> _YOUR OBJECTIVE_: Pull every line containing "Locate" from the data.

(Collection entries)
-- Opening Marker --

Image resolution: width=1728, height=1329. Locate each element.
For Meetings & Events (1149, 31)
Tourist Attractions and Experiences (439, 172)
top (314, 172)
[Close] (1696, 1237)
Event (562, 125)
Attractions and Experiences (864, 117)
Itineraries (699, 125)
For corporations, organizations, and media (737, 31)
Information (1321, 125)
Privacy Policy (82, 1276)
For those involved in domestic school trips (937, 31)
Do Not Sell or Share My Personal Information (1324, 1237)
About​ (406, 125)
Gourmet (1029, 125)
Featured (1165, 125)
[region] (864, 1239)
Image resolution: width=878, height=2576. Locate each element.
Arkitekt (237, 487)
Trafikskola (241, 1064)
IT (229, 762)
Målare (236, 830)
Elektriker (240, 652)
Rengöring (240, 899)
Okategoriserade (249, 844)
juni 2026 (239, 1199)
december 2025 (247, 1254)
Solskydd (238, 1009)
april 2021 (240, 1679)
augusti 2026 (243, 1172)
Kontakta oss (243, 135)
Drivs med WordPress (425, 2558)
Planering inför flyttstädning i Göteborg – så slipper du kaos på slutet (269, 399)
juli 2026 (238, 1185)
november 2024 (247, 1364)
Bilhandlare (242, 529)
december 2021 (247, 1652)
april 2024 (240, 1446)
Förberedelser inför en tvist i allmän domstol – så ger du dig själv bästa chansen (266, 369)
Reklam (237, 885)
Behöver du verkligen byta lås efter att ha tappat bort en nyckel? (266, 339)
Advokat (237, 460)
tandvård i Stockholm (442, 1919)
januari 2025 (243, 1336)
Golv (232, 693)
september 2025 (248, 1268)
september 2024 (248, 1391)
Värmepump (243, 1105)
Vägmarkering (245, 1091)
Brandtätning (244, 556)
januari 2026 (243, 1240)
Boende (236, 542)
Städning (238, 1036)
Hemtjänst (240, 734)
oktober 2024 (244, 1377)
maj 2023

-- Closing Marker --

> _SOLUTION BELOW_:
Image resolution: width=1728, height=1329. Locate each element.
Image resolution: width=878, height=2576. Locate each element.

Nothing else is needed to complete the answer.